Essex County Lunatic Asylum

116 Fairmount Ave.

Photos

Moved to South Orange Avenue and was renamed the Essex County Hospital for the Insane.

Land and Buildings became Newark City Hospital (their first building) when the hospital was moved to South Orange Avenue

From History of Essex and Hudson Counties 1884

The new asylum or retreat for the insane in Newark is a model institution, which takes the place of the old one that had become inadequate for the purpose designed. The old asylum was built by the county in 1872 upon a plot of ground purchased by the city authorities for hospital purposes.

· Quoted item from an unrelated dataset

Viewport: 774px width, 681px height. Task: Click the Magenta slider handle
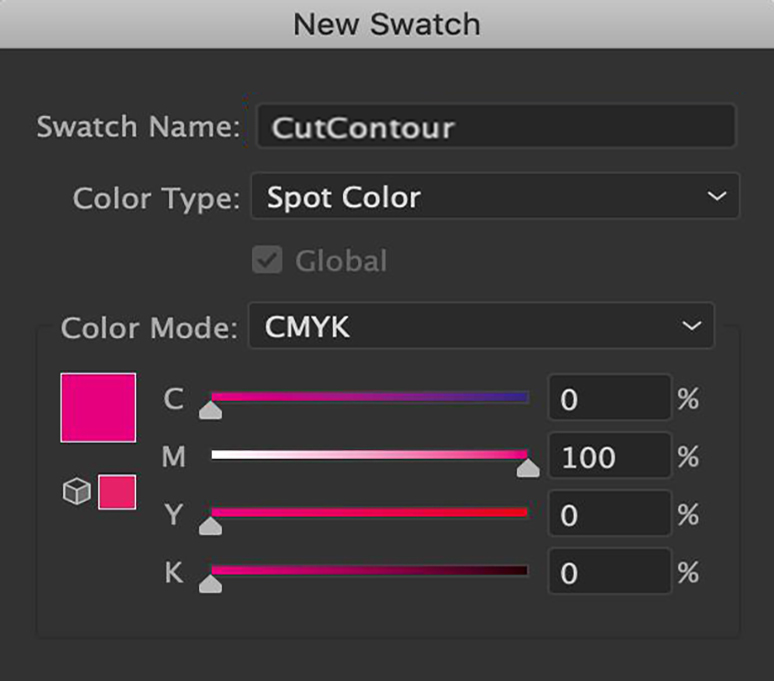[528, 468]
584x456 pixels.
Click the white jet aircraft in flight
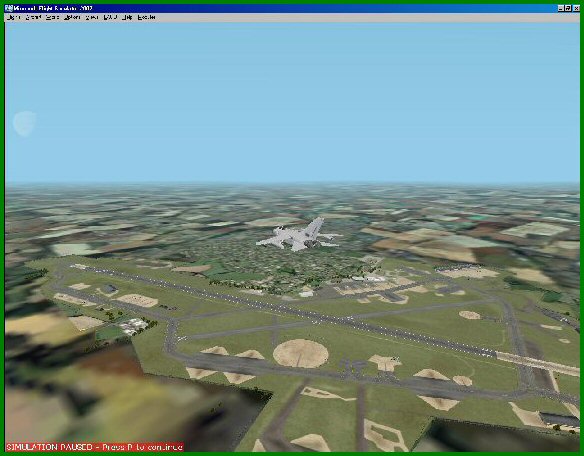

From time to time additions had been made in accordance with the increased demand for accommodations, and at length it became obvious that the best policy was to build a new structure so commodious as not only to serve present necessity, but to anticipate the demands of the future.

From "Newark and Its Leading Businessmen" 1891

The County Lunatic Asylum is an institution of which the people of Essex County are especially proud.  It was started some seventeen or eighteen years ago in a small frame building on Camden Street, on a lot which was owned by the City of Newark, and which had been purchased by the city for hospital purposes.  The building was erected on what was known as the pavilion plan and was placed in charge of Major John Leonard as warden and Dr. J. A. Cross at physician.  The asylum had its origin in the dissatisfaction which the members of the Board of Freeholders felt at the treatment the patients of Essex County were receiving at the State Lunatic Asylums at Trenton and Morris Plains.  The county asylum proved itself a success from the outset and grew continually.  New Buildings were added at frequent intervals, until the asylum occupied an immense series of buildings.  There, however were buy miserable frame structures, totally unsuited to the needs of a great institution such as the Essex County asylum had grown to be, and several years ago the Board of Freeholders purchased a large tract of land on South Orange Avenue, near the city line, and began the erection thereon of an imposing and substantial brick structure, four stories high.